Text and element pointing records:
.....

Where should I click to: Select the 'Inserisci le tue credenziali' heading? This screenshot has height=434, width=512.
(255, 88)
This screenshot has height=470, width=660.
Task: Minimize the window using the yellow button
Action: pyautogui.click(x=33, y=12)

.....

## Aim of the task
Rewrite all the rows above as a JSON list of strings, one string per line, and leave out any blank lines.

## Task output
[
  "Where should I click to: Select the 'Inserisci le tue credenziali' heading? This screenshot has height=434, width=512.",
  "(255, 88)",
  "This screenshot has height=470, width=660.",
  "Task: Minimize the window using the yellow button",
  "Action: pyautogui.click(x=33, y=12)"
]